Research activity per year

Personal profile

Research interests

My long-term research goal is guided by a molecular-to-in-vivo perspective and driven by two major areas of investigation: first, to obtain a mechanistic understanding of how synaptic transmission and plasticity work and contribute to information processing by neural circuits, and ultimately how synaptic transmission and plasticity occurring within specified neural circuits give rise to complex behaviors; second, to obtain a molecular-based understanding of how circuit, cellular and channel/synapto-pathies might be the subject for therapeutic intervention, with a focus on motivational behaviors and animal models of neuropsychiatric disorders. Towards this goal, I use synergistic state-of-the-art methodologies such as in vitro and in vivo electrophysiology, intersectional genetic approaches together with cell biology and molecular pharmacology.


I am committed to improve equity, diversity and inclusion in science and academia. It is important that faculty demographics be an equitable representation of the diverse population of our contemporary society. Although much progress has been made in modern society to enhance equality across race, ethnicity, gender, sexual orientation, gender identity, socio-economic status, physical abilities and religious beliefs, progress toward more balanced representation in science has been slow. As a community, we need to think thoroughly about why the underrepresentation of some groups is so persistent, and what strategies, programs and initiatives we can develop to institutionalize faculty diversity.

As a research fellow at the NIH, I have directly observed how diverse teams are more successful and I have actively been engaged in helping others from diverse backgrounds develop in science. Indeed, I have mentored and work alongside many creative, talented and brilliant trainees from groups underrepresented in science and research. Importantly, in working with them, I have been continuously inspired by their integrity to maintain deep commitments to social fairness and their communities, and by their tenacity to overcome many barriers for pursuing their graduate and postdoctoral education.

Among those arduous obstacles, the determination in breaking down language barriers has reminded of my own experience moving from Italy to USA. It has been a big challenge, and the key to succeeding was the support that I have received from my mentor, lab mates and the community.

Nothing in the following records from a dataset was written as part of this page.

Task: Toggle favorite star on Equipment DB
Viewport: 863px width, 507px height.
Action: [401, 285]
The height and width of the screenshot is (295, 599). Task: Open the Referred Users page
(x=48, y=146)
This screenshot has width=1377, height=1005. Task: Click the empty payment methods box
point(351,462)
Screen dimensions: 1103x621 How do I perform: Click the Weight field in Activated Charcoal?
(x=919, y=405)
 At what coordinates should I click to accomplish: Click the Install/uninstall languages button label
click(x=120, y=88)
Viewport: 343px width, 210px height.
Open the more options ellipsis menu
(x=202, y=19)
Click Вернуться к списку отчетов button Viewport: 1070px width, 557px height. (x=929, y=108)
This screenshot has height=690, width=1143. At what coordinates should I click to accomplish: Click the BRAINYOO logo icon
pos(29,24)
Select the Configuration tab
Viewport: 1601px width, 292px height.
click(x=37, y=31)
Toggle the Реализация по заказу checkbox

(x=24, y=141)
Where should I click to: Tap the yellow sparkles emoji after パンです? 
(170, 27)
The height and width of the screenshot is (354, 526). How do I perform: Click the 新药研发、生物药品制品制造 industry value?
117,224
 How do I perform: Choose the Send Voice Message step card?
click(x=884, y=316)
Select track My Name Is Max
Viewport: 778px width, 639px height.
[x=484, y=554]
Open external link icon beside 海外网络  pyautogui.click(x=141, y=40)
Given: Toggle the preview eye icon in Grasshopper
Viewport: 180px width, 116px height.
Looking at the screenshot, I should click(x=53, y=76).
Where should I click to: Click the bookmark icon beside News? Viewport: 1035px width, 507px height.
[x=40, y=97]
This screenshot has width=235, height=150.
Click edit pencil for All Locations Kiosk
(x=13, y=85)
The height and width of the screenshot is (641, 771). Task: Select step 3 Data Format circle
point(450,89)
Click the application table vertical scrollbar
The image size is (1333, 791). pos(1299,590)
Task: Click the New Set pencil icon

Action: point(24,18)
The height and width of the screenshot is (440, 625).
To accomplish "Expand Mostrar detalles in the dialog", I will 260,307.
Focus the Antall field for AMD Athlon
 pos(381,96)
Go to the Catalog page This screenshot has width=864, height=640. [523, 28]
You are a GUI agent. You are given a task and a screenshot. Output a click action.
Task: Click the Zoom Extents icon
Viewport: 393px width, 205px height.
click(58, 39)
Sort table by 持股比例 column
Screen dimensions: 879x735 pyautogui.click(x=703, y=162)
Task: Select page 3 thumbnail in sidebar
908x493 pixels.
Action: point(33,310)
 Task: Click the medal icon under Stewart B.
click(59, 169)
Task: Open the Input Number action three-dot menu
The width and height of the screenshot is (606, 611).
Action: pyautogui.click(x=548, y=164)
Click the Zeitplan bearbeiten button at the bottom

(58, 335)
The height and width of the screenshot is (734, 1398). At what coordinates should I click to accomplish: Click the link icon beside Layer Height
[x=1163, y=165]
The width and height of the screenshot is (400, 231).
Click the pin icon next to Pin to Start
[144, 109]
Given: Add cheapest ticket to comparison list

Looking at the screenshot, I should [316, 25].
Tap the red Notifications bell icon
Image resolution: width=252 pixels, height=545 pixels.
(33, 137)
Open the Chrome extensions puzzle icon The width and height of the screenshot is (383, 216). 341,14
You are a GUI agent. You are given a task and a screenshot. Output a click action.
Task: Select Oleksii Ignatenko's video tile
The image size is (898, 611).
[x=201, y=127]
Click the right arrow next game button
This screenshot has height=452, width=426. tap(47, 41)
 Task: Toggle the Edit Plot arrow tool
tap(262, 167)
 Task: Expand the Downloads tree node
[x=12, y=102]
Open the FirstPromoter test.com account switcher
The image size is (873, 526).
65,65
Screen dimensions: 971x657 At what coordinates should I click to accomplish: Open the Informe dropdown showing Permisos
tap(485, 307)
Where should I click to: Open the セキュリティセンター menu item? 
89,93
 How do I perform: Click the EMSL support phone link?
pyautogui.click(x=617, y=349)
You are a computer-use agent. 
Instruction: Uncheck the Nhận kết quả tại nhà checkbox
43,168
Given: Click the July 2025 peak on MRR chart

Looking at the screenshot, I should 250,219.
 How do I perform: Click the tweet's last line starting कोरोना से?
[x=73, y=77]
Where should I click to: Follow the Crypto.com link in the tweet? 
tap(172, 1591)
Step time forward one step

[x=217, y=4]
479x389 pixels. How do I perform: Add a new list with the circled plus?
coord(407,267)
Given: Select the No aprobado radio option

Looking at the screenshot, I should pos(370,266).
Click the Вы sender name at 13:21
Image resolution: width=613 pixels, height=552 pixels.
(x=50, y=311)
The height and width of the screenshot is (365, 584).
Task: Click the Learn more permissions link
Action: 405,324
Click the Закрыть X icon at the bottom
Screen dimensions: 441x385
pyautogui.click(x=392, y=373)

Thus, just as I have been fortunate to have such extraordinary encouragement, I am devoted to continuing this tradition to help those that may not realize they are capable of succeeding due to their minority status in academia and science.

As head of my own laboratory and a faculty member, I will strive to create a safe, positive and nurturing environment in the laboratory and in the department. My goal as a mentor is to allow people from different backgrounds to develop into a team and a community. Thus, I will continue to actively recruit students from underrepresented groups. Moreover, once minority students are identified and recruited, it is important to obtain funding for them to ensure their scientific and academic success.

To this end, I will be dedicated to guide my minority trainees in their pursuit of diversity funding, such as the Ford Foundation Fellowship or the Society for Neuroscience-Neuroscience Scholars Program fellowship. Apart from encouraging my trainees to apply for diversity fellowships and travel awards, I will also seek funding for under-represented trainees by applying for “diversity in research supplementary funding” that can be included on NIH grants.

The advancement of science relies on the talent of all our people, not just some of them. The importance of diversity within our education institutions cannot be understated. Working for reducing discrepancies between diverse and non-diverse groups in resources that aid in advancement of academic and scientific careers, such as access to quality higher-education and social networks that encourage academic excellence, should be our priority.